Fifteen years ago this would have required building a full software product. Tracking heart rate and HRV, generating personalized programming, and dynamically updating workouts based on real-time feedback and contextual data is a complex system.

That kind of application would easily have cost hundreds of thousands of dollars to build properly. But now I can do it myself. I can connect different systems and sources of knowledge, unify them, and interact with them through a simple chat window on my phone.

The real breakthrough

The breakthrough isn’t the strength coach in my pocket. The breakthrough is that I didn’t build an app.

In the past, software had to know everything in advance. Every feature, every rule, every workflow had to be designed and coded. Now we can connect systems together and let intelligent models reason about the situation. The software doesn’t need to know everything beforehand anymore. It can figure things out.

That changes the economics of building software. Instead of building products, we are starting to build agents. Instead of software that waits for input, we are building software that observes, adapts, and acts.

Personal infrastructure

Something else clicked while building these agents. I didn’t just build tools. I built infrastructure for myself. For most of the history of software, infrastructure was something companies built. Individuals used products that companies created. We saw a move to the cloud and a centralisation of our online lives. But agents change that.

Now individuals can assemble their own systems. Connect APIs. Orchestrate services. Build small pieces of infrastructure that work specifically for them.  Any individual who knows English can build for themselves and that’s a profound shift.

When millions of people start building small pieces of personal infrastructure, the way software evolves will change dramatically.

When software starts acting

Another implication becomes obvious once you start building these systems. For the last thirty years software has mostly been something humans operate. We open apps. We click buttons. We move information between systems.

Agents start to reverse that relationship. Instead of humans coordinating software, software begins coordinating other software. An agent can read data from one system, reason about it, update another system, and then communicate the result back to you. Once that becomes normal, the interface to software stops being the application itself.

The interface becomes a conversation.

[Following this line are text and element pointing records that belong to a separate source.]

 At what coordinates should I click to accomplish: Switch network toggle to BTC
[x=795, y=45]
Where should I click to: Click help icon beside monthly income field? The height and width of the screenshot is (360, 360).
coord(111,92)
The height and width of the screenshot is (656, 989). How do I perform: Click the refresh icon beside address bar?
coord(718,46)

You stop opening software. You start talking to it.

What happens next

What I built is small. There are a few other agents I have working on other things, and maybe that’s for another time. But the pattern is enormous. Imagine agents that manage your health, finances, travel, work, learning, or investments. Software that understands your context, tracks your goals, and continuously adapts based on new information.

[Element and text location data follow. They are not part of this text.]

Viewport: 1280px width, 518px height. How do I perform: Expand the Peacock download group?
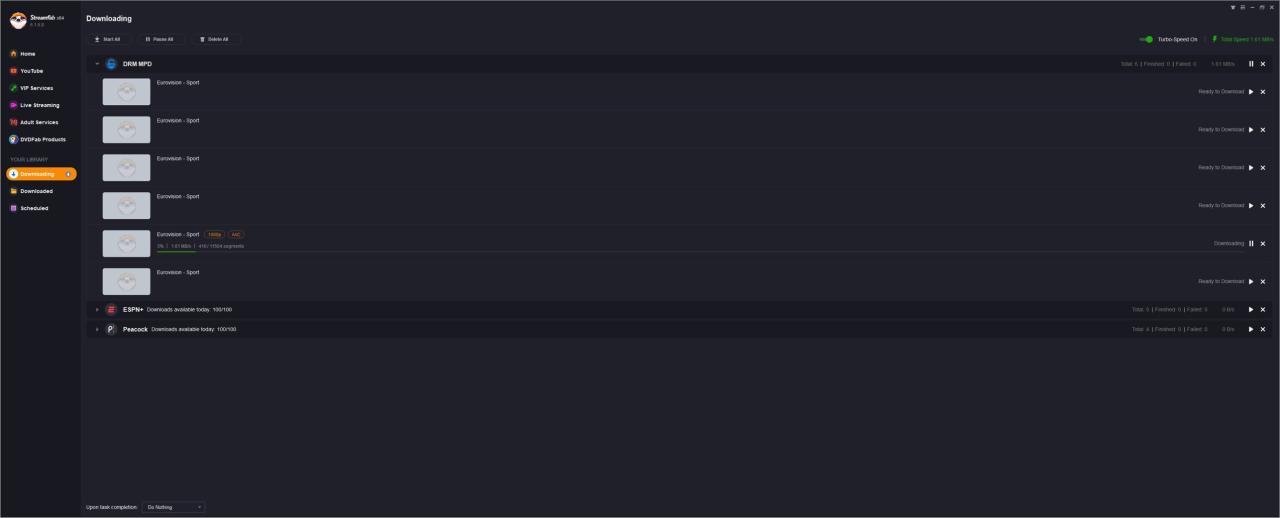97,329
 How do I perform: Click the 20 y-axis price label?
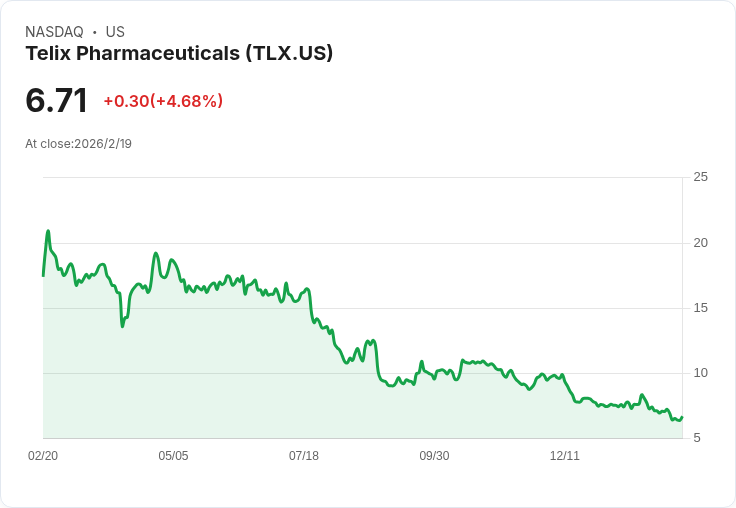pyautogui.click(x=700, y=243)
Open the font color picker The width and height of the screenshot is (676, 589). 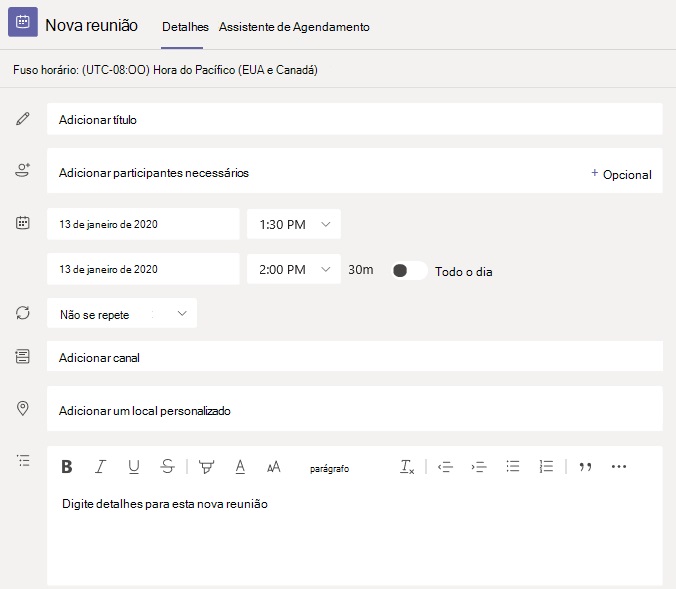[x=240, y=466]

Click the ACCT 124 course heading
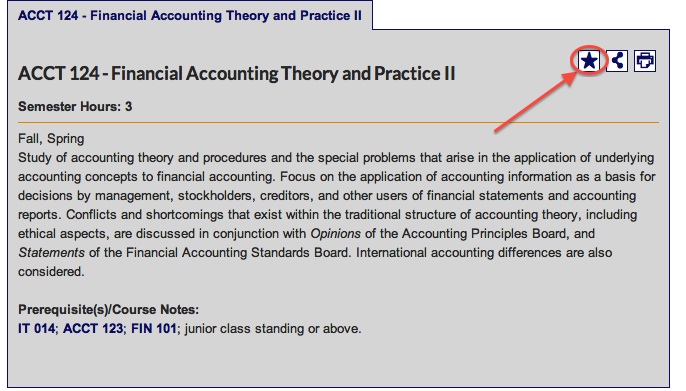tap(236, 73)
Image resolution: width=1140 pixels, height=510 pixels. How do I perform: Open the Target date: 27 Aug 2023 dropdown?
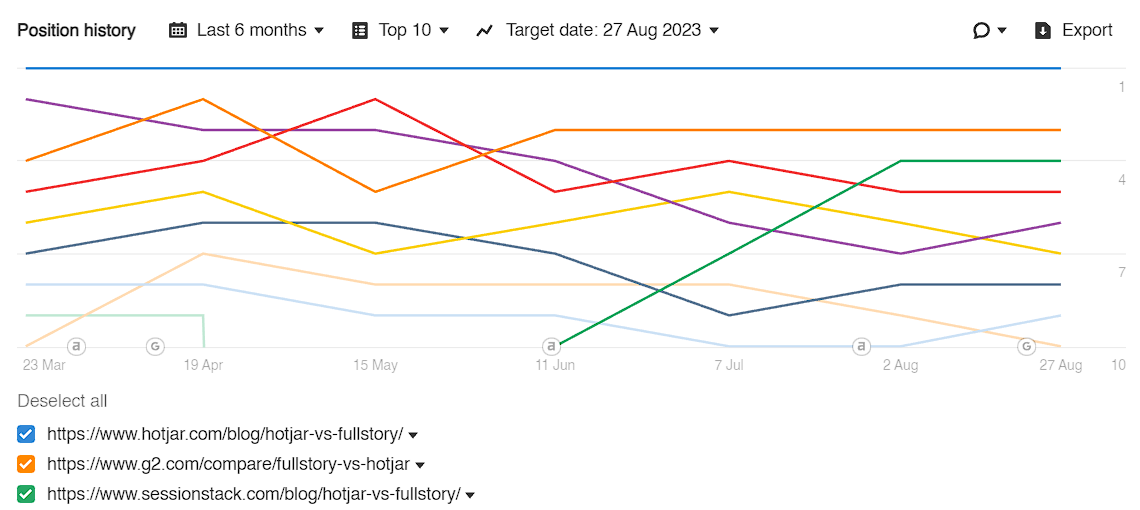tap(598, 31)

Not dashboards. Not apps. Agents. Software that thinks with you and acts on your behalf.

The web gave us pages. Mobile gave us apps. The cloud gave us APIs. Agents give us software that works for us.

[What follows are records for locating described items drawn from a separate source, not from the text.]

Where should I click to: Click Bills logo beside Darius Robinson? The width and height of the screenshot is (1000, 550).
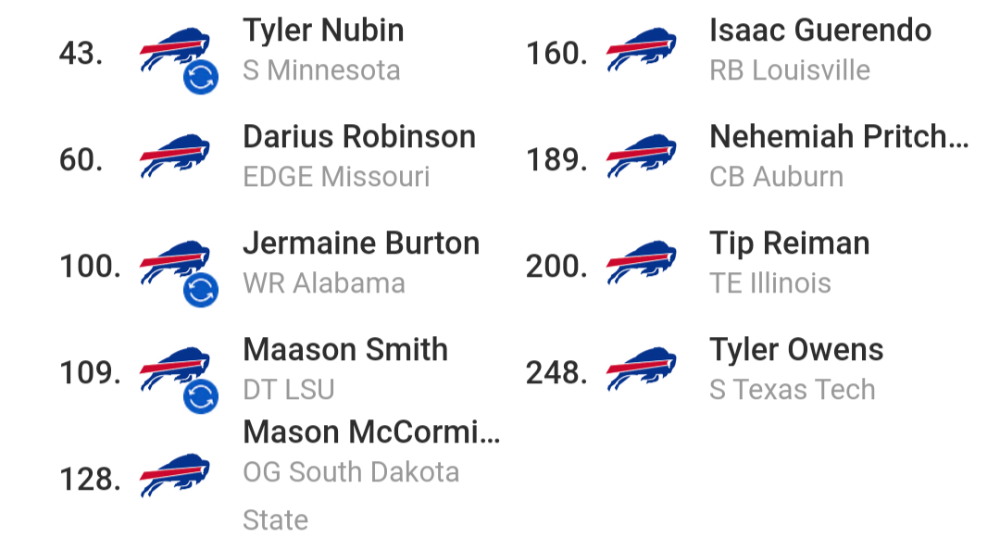[175, 156]
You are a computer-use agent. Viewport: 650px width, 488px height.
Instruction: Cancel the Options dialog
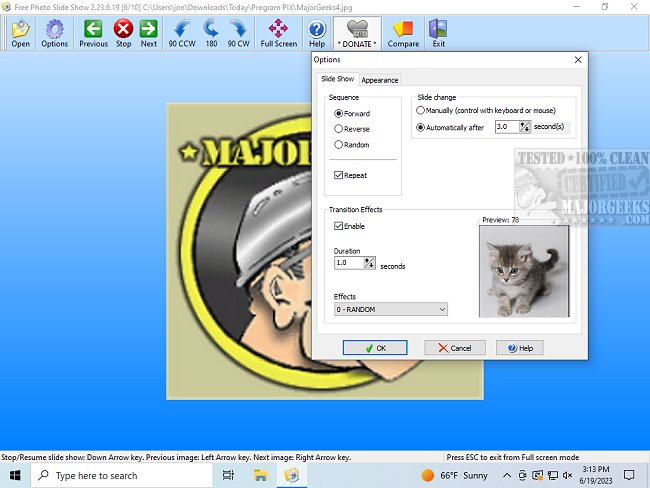(x=454, y=348)
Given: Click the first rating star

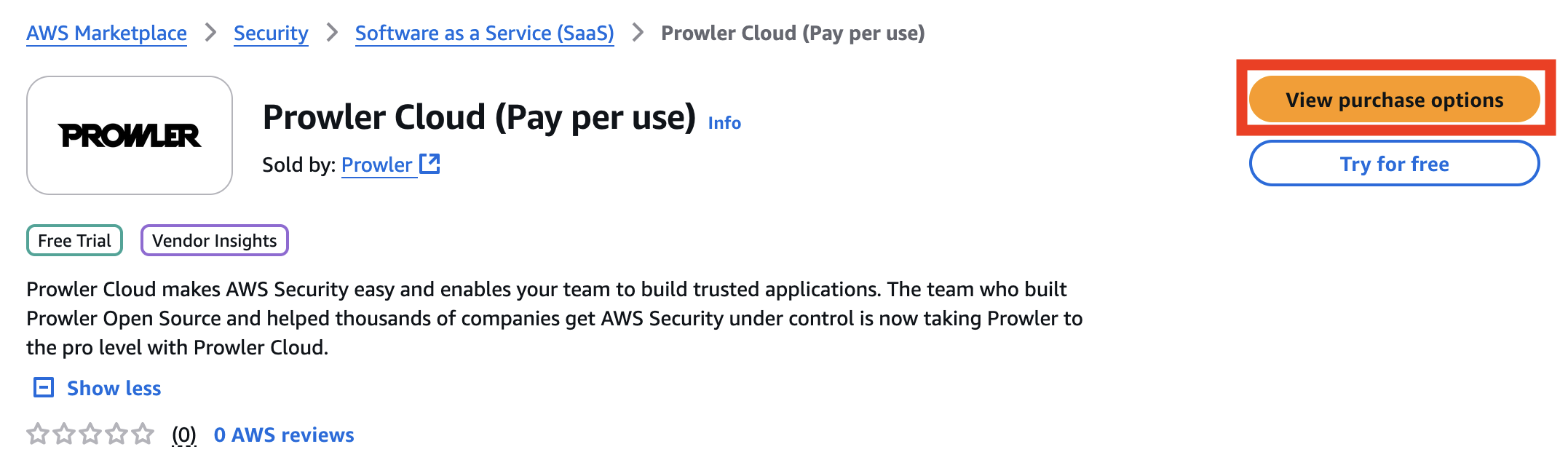Looking at the screenshot, I should click(x=38, y=434).
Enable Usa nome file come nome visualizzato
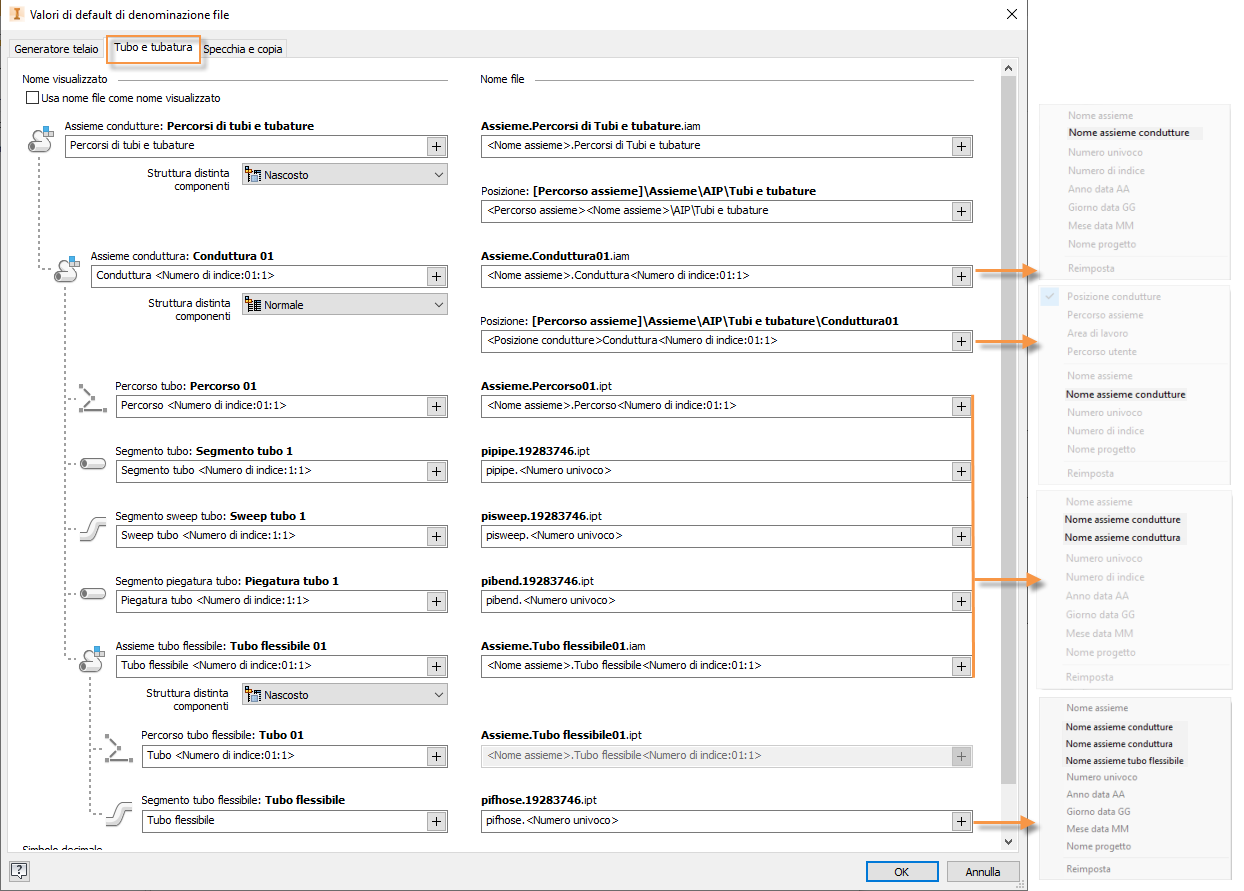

And the technology is improving at an extraordinary pace. Frontier AI models today are already capable of reasoning about complex tasks with the latest knowledge in the world. Open models are catching up quickly and becoming smaller and cheaper. Within a few years, many of these systems will run locally on devices we carry in our pockets.

My head is spinning thinking about how much the world is about to change. Everyone I know who is paying attention to this feels the same way. Things are moving so fast that nobody fully understands where this leads. I’m also not concerned for my buddy Hans and his training business, despite all the doom and gloom about AI replacing humans.

But one thing feels certain. We are entering the age of intelligent personal agents and personal infrastructure. Its going to be a wild ride. And Boris is going to get me to 600lbs on deadlift.